Supplied data:
□ □ □ □ □
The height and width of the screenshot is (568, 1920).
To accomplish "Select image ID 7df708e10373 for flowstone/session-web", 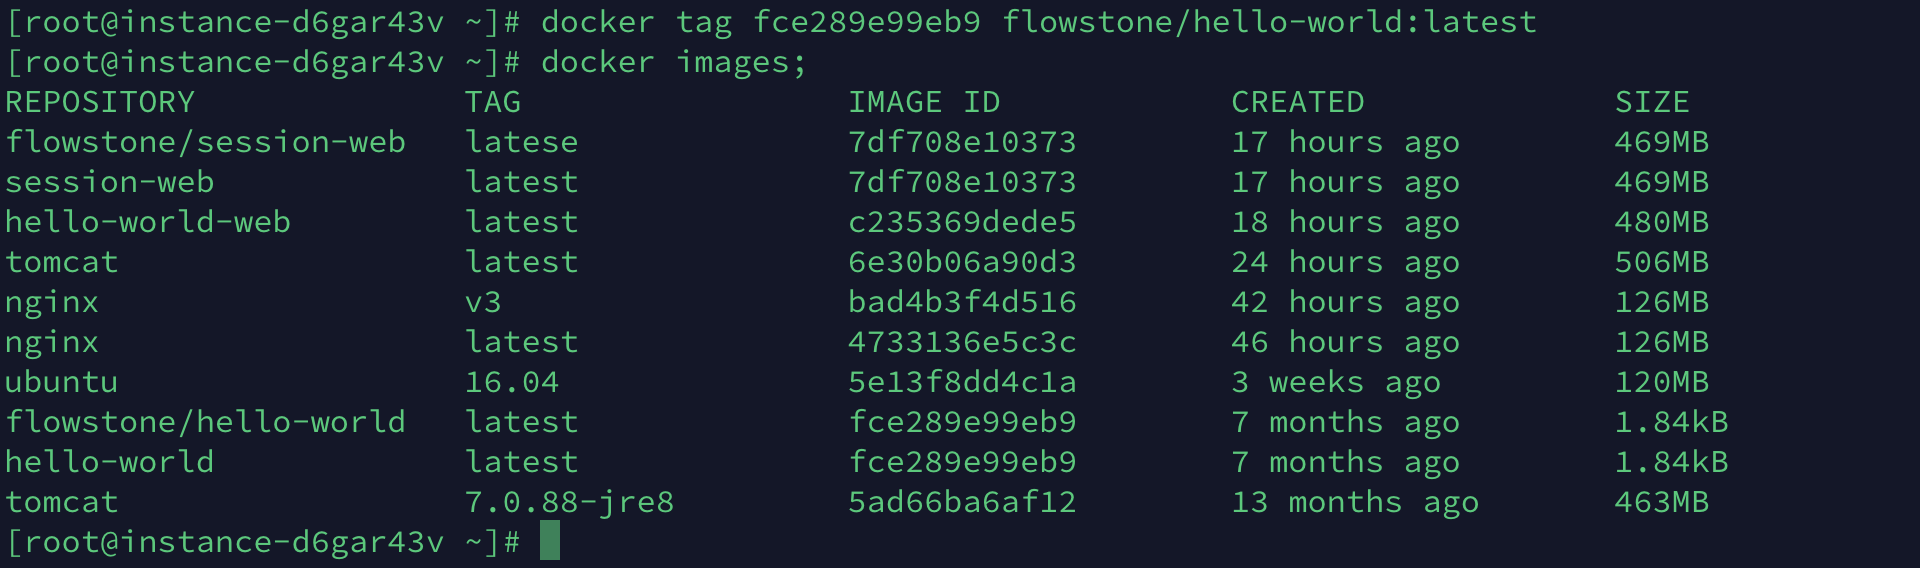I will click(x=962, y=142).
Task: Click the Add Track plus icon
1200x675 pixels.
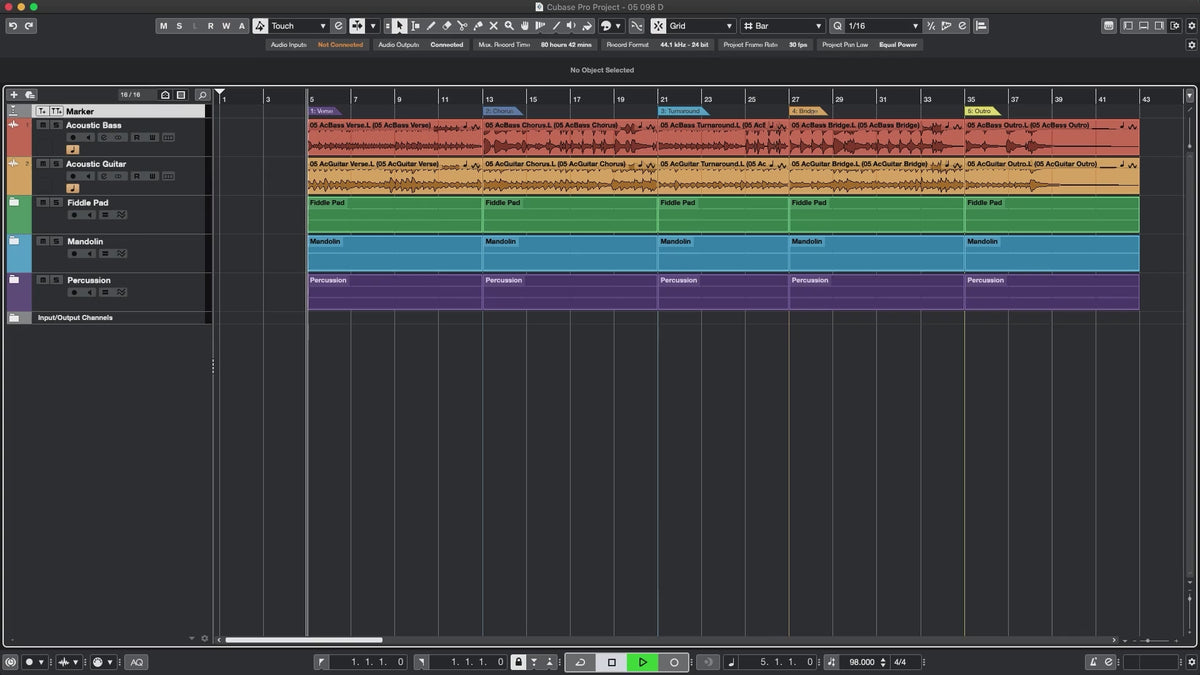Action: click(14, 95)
□ □ □ □ □
Task statement:
Rewrite the entries from the line containing "Task: Click the Add Track plus icon" through the end of the entries, swapping "pixels" for "px" and leaving everything else as it is. Leave the pictures out.

Final result:
Task: Click the Add Track plus icon
1200x675 px.
Action: click(14, 95)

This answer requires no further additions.